## Problem to work on
Below this line is the material. Write out only its lines from the one containing "You are a computer-use agent. The" through the one containing "Click the Copiar documents icon", both kept, exactly.

___ Extracted records ___

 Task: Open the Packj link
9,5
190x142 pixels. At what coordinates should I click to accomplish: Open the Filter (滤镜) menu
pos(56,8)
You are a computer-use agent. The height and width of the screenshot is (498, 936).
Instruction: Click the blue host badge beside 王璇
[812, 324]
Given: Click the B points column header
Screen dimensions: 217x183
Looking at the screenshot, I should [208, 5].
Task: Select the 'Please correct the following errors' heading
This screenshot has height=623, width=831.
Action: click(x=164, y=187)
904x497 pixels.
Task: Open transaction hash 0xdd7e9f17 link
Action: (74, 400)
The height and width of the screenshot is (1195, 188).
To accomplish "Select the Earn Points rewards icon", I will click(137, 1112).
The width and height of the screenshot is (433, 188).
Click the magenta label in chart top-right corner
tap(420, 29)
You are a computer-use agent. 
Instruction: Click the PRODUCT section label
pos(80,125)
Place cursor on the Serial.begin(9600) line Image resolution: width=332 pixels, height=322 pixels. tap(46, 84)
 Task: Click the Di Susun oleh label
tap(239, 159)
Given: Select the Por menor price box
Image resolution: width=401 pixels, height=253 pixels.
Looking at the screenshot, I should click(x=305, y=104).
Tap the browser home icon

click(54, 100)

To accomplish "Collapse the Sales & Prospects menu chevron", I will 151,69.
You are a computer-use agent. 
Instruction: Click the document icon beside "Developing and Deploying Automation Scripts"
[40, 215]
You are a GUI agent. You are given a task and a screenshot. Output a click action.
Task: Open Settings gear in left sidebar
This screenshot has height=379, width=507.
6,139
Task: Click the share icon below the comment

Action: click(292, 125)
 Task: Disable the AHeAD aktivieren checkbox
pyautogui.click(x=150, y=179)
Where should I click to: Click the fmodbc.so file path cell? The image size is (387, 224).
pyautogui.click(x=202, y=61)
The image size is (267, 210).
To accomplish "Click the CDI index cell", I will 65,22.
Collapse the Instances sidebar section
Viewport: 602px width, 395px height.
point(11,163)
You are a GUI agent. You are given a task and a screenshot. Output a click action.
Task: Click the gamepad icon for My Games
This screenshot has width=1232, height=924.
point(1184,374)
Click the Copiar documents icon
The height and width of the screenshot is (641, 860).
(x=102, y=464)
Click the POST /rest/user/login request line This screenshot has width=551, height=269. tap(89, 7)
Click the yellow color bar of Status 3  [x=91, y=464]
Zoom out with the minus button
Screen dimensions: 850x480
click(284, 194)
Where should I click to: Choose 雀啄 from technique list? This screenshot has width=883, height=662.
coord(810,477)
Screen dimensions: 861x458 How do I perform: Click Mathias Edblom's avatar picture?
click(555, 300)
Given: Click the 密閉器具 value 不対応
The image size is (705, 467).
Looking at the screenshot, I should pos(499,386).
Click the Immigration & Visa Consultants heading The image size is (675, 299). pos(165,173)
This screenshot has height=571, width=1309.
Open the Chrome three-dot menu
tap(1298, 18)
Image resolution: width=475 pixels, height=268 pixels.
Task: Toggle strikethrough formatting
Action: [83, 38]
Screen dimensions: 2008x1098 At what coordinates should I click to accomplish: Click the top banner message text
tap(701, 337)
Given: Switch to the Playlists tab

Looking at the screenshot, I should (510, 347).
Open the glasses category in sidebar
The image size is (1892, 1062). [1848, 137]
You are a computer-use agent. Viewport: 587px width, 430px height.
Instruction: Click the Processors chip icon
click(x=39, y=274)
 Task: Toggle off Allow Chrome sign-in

___

## Output below
You are a computer-use agent. The height and width of the screenshot is (498, 936).
Instruction: Click the blue host badge beside 王璇
[812, 324]
Given: Click the B points column header
Screen dimensions: 217x183
Looking at the screenshot, I should [208, 5].
Task: Select the 'Please correct the following errors' heading
This screenshot has height=623, width=831.
Action: click(x=164, y=187)
904x497 pixels.
Task: Open transaction hash 0xdd7e9f17 link
Action: (74, 400)
The height and width of the screenshot is (1195, 188).
To accomplish "Select the Earn Points rewards icon", I will click(137, 1112).
The width and height of the screenshot is (433, 188).
Click the magenta label in chart top-right corner
tap(420, 29)
You are a computer-use agent. 
Instruction: Click the PRODUCT section label
pos(80,125)
Place cursor on the Serial.begin(9600) line Image resolution: width=332 pixels, height=322 pixels. tap(46, 84)
 Task: Click the Di Susun oleh label
tap(239, 159)
Given: Select the Por menor price box
Image resolution: width=401 pixels, height=253 pixels.
Looking at the screenshot, I should click(x=305, y=104).
Tap the browser home icon

click(54, 100)

To accomplish "Collapse the Sales & Prospects menu chevron", I will 151,69.
You are a computer-use agent. 
Instruction: Click the document icon beside "Developing and Deploying Automation Scripts"
[40, 215]
You are a GUI agent. You are given a task and a screenshot. Output a click action.
Task: Open Settings gear in left sidebar
This screenshot has height=379, width=507.
6,139
Task: Click the share icon below the comment

Action: click(292, 125)
 Task: Disable the AHeAD aktivieren checkbox
pyautogui.click(x=150, y=179)
Where should I click to: Click the fmodbc.so file path cell? The image size is (387, 224).
pyautogui.click(x=202, y=61)
The image size is (267, 210).
To accomplish "Click the CDI index cell", I will 65,22.
Collapse the Instances sidebar section
Viewport: 602px width, 395px height.
point(11,163)
You are a GUI agent. You are given a task and a screenshot. Output a click action.
Task: Click the gamepad icon for My Games
This screenshot has width=1232, height=924.
point(1184,374)
Click the Copiar documents icon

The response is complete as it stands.